MarineMax CEO Bill McGill and Brunswick CEO Dusty McCoy pointed to poor weather in their most recent quarterly earnings calls, saying it was responsible for making sales declines look worse than they were because the conditions were being compared with last year’s unseasonable warmth.
“Although we’re always reluctant to cite weather as a factor, we believe warmer-than-normal temperatures that occurred in the first quarter of 2012, combined with colder-than-normal conditions in this year’s first quarter for the eastern two-thirds of the United States, contributed to the declines experienced thus far,” McCoy told analysts. “In other words, we believe that retail sales occurred earlier last year, and this year they remain potentially deferred to later months.”
Jesse Wells, at Info-Link, said last month that if the sales dip is weather-related and there is pent-up demand, the effect will be seen in the next few months.
Boat dealers and marina owners in New Jersey worry that the cold spring will further harm their bottom line. Don Ditzel, at Comstock Yacht Sales and Marina in Brick, N.J., and vice president of the Marine Trades Association of New Jersey, said in late May: “Typically our spring is determined by the weather. This year, we haven’t had the best weather.”
The 47-state report showed that sales rose in only two categories in the main segments — 11- to 40-foot fiberglass outboards and 31- to 40-foot cruisers. Outboard sales rose 2.1 percent, or 161 boats, to 7,856, and sales of cruisers increased by 5.2 percent, or 13 boats, to 263.
Sales of aluminum fishing boats dropped by 9.2 percent, or 785 boats, to 7,763, and sales of aluminum pontoons were nearly flat, falling by 0.9 percent, or 40 boats, to 4,259. Both categories posted strong sales last year as the industry began to recover from the Great Recession.
Sales of 14- to 30-foot inboard and sterndrive boats fell 14.7 percent, or 368 boats, to 2,134.
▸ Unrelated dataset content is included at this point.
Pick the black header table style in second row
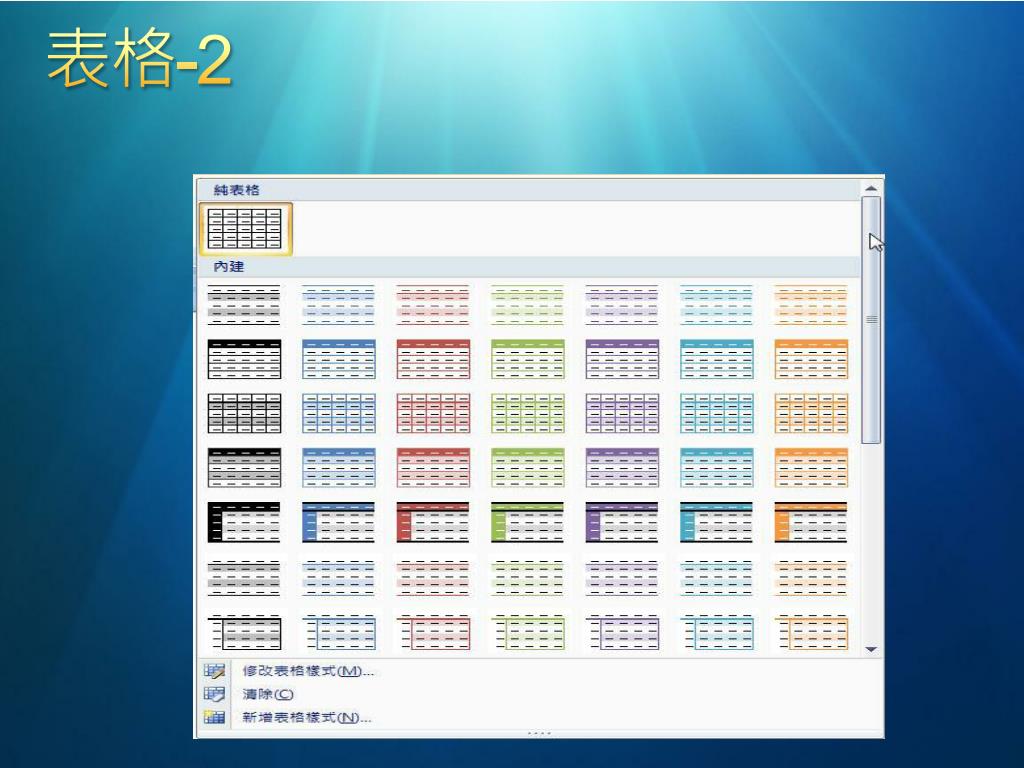 [x=245, y=359]
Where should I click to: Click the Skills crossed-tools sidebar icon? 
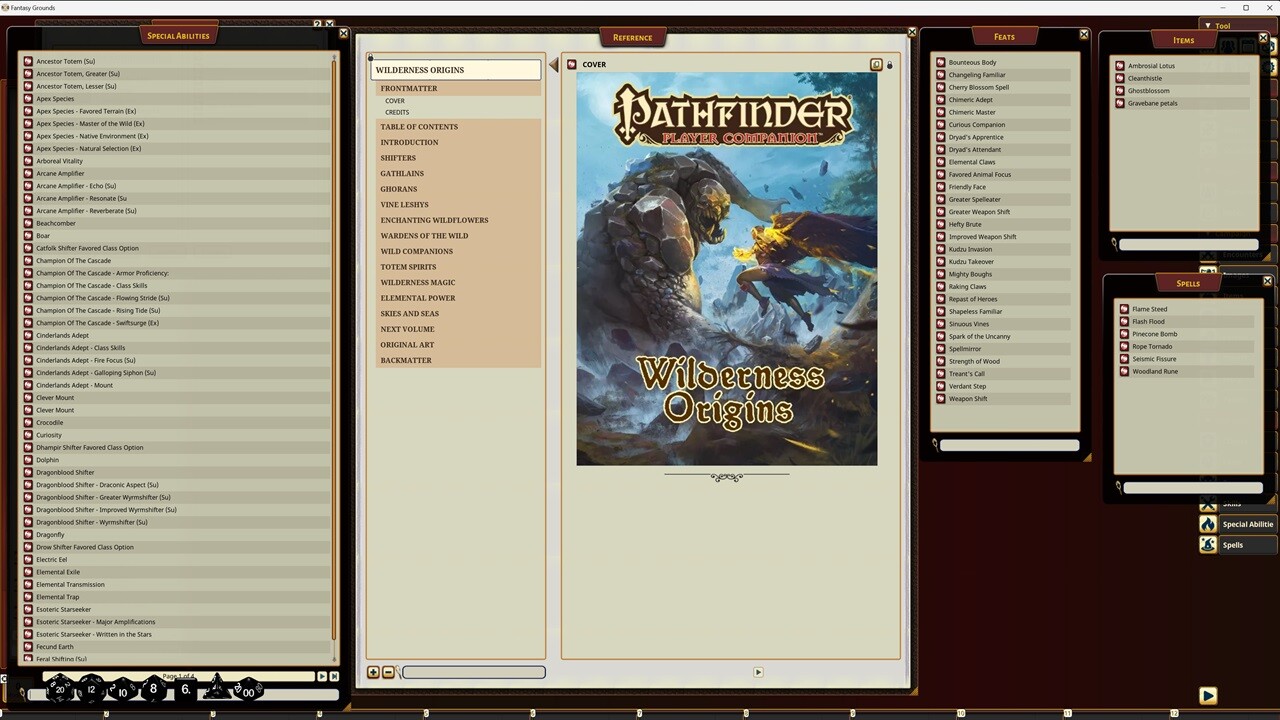pos(1208,504)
Sales of jetboats dropped 21.9 percent, or 145 boats, to 517, personal watercraft sales fell 4 percent, or 149 units, to 3,591, and sales of ski boats were flat at 776.
Sailboat sales improved by 3.2 percent, or 14 boats, to 445.
On a 12-month rolling basis, sales through March remained higher. Main-segments sales were 120,824, up 6.7 percent, and industrywide sales were up 4.8 percent at 193,052.